Dharmesh Shah, an adviser with environmental advocacy group Legal Initiatives for Forest and Environment (LIFE), told The Independent that while this is definitely a step in the right direction, it’s still a “wait and watch game”, as actual enforcement depends on the municipal bodies of individual states and cities.

“We have to wait and watch what the implementation mechanism is going to be – how they’re going to go after manufacturing, which is your main concern,” Mr. Shah said, adding: “Given our past experience with banning plastic was unsuccessful, I think there’s a lot of skepticism.”

Earlier this year, India’s National Green Tribunal (NGT) – a government agency that handles environment-related cases – lashed out at authorities for the poor implementation of existing rules on plastics by state governments, union territories, and urban local bodies.

India has always faced challenges in enforcing rules against plastic, even under prime minister Narendra Modi’s flagship Swachh Bharat (Clean India) campaign, as plastic debris can still be found nearly everywhere in India – stacked along roadsides, floating in waterways, and clogging the country’s drainage systems.

The country is the world’s third-largest producer of plastic waste, trailing behind only the US and China according to a recent report from Australia’s Minderoo Foundation.

This time, the government claims to have found alternatives, in bamboo straws instead of plastic ones, and thicker plastic bags to fill in for the banned thin ones – a product it hopes will encourage recycling because of its longevity.

Thinner carrier bags find fewer takers among waste collectors across 11 informal recycling hubs in the national capital Delhi, according to a survey conducted last year by non-profit Toxics Link, which is based in the city.

The survey found that soiled and discarded bags – especially thinner ones – often contained rotten food, making them unfit for reuse.

India produces over 4.1 million metric tons (4.5 million US tons) of plastic waste, according to its federal pollution watchdog. About 15 percent of the plastic is usually burnt, unleashing harmful gases.

And for small shopkeepers, finding alternatives isn’t easy. Thin plastic bags are a go-to product for small vegetable vendors and sellers in India, who buy them in bulk or at cheap rates.

Moti Rahman, 40, one such vegetable vendor in Delhi, told reporters that while he agrees with the new rules, he worries about the hit his business will take if plastic bags are banned without a readily available and equally cost-effective replacement.

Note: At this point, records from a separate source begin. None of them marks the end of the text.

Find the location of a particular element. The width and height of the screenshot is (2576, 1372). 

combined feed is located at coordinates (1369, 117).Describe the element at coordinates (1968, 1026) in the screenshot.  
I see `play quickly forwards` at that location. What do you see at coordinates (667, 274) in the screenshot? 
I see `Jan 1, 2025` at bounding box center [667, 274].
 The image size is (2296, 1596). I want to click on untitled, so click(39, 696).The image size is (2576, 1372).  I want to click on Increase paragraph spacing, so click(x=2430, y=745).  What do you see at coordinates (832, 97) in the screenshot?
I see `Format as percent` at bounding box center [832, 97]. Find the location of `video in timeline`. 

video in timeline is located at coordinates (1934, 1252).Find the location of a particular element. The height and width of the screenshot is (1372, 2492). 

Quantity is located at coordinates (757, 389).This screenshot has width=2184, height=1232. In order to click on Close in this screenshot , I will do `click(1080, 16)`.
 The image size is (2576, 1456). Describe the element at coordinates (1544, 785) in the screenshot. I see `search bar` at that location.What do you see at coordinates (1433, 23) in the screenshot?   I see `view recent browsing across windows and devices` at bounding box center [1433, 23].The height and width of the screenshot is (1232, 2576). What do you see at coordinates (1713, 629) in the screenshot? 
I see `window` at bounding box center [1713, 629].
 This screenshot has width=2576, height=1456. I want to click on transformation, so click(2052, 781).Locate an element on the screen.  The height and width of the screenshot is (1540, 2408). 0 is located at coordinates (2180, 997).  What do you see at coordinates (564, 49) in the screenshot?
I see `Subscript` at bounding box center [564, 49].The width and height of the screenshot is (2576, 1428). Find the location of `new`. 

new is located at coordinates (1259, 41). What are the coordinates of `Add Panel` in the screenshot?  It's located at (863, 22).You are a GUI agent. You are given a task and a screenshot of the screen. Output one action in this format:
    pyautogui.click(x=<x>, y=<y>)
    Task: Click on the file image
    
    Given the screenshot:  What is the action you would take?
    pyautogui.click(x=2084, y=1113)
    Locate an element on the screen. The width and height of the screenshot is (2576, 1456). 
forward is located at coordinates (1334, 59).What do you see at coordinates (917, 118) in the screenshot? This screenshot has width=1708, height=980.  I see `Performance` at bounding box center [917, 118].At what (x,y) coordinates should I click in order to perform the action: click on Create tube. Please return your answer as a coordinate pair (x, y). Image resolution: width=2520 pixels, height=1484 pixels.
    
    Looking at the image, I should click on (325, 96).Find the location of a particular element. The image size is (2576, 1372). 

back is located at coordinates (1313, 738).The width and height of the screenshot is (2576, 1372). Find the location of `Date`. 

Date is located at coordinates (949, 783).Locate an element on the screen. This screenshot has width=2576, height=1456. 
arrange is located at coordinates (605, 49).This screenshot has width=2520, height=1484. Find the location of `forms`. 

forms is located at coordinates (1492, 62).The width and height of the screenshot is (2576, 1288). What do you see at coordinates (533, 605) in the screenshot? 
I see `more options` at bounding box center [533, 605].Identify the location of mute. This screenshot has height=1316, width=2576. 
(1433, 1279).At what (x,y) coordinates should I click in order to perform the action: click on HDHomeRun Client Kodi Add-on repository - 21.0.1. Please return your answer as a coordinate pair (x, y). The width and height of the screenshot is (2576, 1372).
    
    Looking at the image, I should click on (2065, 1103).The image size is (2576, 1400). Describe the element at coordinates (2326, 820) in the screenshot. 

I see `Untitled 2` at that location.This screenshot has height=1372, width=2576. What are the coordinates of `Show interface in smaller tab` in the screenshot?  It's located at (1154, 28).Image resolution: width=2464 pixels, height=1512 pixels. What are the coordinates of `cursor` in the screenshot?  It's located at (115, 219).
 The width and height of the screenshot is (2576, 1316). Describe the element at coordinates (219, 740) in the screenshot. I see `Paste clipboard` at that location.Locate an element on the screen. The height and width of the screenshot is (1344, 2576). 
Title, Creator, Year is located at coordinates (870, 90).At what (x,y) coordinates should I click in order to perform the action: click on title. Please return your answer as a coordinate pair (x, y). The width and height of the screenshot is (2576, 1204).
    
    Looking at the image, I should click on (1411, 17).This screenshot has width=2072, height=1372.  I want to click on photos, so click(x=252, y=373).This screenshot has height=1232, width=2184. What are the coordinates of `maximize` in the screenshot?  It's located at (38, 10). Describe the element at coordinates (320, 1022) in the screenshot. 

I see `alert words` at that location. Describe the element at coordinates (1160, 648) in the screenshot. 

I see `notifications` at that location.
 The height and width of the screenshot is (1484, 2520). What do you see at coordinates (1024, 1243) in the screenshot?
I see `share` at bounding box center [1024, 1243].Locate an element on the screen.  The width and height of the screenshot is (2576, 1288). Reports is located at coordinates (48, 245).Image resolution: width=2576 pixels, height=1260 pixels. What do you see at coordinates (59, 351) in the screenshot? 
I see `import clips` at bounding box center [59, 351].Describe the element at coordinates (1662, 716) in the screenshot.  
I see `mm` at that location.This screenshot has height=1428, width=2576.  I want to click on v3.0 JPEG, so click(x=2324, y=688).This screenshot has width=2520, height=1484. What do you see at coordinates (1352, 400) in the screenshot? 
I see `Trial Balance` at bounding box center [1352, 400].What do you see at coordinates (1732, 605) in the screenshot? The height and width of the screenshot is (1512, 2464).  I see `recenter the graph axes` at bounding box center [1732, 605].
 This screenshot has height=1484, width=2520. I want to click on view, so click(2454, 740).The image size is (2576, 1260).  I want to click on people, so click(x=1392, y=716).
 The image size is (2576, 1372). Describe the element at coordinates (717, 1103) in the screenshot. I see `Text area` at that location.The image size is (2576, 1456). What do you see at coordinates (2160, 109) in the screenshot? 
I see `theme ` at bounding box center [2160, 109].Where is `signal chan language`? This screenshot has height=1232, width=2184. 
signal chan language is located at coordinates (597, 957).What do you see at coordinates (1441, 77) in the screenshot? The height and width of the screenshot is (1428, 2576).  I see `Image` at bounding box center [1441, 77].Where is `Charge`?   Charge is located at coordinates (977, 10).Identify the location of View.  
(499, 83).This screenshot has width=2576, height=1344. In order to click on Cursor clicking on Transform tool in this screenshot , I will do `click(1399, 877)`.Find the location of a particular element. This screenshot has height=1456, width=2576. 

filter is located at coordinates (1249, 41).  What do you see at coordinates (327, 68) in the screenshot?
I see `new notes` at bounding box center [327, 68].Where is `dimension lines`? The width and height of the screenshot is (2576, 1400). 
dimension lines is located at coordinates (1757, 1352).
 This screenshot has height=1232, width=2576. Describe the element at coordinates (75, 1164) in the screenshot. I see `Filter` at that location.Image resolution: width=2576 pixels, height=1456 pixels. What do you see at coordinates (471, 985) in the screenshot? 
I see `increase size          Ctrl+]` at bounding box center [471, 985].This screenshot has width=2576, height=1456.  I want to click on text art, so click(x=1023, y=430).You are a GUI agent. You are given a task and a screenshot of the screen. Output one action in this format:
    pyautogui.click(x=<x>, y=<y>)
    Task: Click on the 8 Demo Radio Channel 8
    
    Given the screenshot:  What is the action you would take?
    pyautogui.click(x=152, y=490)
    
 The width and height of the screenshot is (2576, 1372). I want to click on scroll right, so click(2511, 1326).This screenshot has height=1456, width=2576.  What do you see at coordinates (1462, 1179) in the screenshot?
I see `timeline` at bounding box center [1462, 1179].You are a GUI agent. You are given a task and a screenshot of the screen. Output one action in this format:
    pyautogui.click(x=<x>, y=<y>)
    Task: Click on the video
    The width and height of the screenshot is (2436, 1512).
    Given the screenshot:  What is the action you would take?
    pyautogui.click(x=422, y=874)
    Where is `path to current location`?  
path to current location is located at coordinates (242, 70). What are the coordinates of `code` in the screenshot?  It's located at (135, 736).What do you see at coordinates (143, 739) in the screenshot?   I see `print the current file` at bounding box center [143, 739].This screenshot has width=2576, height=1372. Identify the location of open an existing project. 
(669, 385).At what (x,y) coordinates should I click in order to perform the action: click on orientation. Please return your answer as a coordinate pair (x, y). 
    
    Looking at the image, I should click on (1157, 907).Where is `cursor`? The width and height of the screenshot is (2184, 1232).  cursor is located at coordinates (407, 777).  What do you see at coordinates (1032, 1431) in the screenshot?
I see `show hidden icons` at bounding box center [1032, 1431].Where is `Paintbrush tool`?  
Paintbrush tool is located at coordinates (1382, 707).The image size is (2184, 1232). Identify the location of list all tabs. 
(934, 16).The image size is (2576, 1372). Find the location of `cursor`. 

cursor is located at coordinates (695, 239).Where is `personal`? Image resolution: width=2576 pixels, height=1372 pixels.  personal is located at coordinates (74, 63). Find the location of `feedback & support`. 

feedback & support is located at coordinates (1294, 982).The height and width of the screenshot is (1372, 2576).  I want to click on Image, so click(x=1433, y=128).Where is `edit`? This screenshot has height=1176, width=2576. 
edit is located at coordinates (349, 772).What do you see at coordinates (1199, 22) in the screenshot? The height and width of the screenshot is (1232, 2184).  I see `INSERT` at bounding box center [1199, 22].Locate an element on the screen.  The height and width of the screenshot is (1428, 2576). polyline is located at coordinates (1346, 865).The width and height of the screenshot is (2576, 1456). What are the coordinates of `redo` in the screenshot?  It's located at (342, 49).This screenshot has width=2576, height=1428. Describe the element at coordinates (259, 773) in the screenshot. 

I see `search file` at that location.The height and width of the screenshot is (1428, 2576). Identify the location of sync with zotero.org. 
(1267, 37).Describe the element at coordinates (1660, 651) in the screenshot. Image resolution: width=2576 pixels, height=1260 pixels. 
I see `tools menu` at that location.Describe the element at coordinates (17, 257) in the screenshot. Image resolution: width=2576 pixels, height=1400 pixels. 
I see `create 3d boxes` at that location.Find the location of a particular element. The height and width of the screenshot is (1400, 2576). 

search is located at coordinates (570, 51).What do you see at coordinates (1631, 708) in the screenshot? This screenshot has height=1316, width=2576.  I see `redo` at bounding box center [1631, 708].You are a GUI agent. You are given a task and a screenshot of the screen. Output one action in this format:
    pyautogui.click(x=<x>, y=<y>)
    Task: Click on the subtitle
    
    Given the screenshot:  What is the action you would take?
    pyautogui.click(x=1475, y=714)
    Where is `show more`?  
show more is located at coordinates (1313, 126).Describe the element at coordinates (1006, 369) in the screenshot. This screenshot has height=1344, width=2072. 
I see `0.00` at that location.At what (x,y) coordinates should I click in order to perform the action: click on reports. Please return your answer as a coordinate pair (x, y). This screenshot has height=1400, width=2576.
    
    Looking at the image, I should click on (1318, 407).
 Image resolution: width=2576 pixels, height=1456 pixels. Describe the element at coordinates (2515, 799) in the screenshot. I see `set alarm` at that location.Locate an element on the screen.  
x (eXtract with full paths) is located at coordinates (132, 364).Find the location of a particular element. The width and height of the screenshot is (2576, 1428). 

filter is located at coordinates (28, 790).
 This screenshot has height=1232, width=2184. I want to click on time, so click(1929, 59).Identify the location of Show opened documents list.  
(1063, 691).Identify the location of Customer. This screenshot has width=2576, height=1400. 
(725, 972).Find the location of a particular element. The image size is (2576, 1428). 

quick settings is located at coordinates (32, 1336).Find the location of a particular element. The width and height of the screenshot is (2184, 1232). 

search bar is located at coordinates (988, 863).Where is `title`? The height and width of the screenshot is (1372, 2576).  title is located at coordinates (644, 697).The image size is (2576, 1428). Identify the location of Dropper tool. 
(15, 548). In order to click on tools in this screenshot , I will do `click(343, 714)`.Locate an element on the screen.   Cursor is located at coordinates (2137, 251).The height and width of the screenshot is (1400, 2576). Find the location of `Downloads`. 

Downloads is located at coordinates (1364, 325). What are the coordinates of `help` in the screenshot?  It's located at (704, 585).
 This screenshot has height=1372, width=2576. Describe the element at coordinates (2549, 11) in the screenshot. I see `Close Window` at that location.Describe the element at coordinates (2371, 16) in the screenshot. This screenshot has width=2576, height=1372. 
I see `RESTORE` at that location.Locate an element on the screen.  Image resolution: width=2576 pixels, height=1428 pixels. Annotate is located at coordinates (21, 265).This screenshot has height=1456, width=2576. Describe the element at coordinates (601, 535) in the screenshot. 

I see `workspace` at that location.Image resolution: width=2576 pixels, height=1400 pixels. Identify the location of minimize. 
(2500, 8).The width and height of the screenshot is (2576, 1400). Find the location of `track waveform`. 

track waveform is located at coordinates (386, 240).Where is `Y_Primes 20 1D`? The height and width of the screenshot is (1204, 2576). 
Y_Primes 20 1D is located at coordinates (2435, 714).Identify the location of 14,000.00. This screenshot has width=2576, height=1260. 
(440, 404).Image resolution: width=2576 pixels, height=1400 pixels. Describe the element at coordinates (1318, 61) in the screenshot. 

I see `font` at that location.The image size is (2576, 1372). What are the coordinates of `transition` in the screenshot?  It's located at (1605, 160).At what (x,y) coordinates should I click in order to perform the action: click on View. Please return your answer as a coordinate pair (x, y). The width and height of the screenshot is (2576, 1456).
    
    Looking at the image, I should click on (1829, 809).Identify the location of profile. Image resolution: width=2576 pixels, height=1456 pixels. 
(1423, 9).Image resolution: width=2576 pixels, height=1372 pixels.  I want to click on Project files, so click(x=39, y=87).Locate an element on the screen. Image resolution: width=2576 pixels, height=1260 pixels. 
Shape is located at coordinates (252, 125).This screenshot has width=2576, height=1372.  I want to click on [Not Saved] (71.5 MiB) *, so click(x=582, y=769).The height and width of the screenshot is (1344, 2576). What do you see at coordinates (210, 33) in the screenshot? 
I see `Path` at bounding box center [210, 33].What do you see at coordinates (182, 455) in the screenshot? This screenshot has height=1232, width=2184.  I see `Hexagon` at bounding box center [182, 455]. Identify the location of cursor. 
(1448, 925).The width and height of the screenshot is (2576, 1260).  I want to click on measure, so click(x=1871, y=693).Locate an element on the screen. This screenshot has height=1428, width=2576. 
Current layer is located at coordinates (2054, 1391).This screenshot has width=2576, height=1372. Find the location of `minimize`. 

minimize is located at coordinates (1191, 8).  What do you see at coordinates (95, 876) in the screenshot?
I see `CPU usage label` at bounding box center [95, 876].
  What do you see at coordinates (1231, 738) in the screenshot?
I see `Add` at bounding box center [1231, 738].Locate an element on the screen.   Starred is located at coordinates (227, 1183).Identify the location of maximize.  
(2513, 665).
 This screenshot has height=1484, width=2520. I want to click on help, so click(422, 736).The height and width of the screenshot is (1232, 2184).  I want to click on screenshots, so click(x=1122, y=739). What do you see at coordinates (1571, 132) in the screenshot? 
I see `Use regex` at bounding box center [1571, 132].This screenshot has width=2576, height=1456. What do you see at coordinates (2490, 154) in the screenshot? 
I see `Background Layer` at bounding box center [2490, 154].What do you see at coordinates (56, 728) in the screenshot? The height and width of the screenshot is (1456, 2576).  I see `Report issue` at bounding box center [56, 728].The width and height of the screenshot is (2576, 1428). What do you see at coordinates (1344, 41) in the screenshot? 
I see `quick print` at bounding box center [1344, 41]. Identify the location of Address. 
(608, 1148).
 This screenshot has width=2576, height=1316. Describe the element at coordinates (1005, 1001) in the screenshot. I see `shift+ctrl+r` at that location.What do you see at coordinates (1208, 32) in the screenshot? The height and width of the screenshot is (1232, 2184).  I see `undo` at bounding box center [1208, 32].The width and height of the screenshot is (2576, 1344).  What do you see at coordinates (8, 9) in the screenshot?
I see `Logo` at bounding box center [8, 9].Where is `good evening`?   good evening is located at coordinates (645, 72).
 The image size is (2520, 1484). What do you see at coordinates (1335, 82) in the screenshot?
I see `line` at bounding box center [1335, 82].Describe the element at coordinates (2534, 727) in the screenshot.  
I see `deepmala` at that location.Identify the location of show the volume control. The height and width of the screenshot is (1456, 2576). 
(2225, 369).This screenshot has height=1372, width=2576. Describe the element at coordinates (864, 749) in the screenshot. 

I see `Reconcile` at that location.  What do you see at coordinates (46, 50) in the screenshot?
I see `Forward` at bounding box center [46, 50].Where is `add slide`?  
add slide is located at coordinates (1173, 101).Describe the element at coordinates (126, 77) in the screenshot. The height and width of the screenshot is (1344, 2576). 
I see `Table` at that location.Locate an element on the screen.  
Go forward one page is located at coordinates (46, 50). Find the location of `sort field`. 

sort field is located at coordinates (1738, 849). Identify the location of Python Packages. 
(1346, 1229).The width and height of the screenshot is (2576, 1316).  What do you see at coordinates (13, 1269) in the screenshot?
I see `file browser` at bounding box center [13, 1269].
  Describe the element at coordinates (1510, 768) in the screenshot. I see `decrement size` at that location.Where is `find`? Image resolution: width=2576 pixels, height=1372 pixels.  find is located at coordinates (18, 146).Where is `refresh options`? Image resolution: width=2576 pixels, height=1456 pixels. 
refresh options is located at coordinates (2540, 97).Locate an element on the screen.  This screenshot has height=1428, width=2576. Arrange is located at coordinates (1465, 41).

“After all, plastic is used in everything,” he said.

There are also concerns among industry experts that the ban could lead to such products being sold on the black market as the government cracks down on manufacturers.

Mr. Shah said that, despite the challenges, he is just “cautious, and not pessimistic about the ban”. However, he added that pushback from affected industries could possibly result in the government backtracking since the economy will remain its focus.

The move by India is the latest in a series of measures taken by countries such as China and Canada which have decided to curb the manufacture and purchase of plastic as calls to get rid of the material grow globally.

Most plastic isn’t recycled globally, and millions of tonnes pollute the world’s oceans, harming wildlife and affecting drinking water.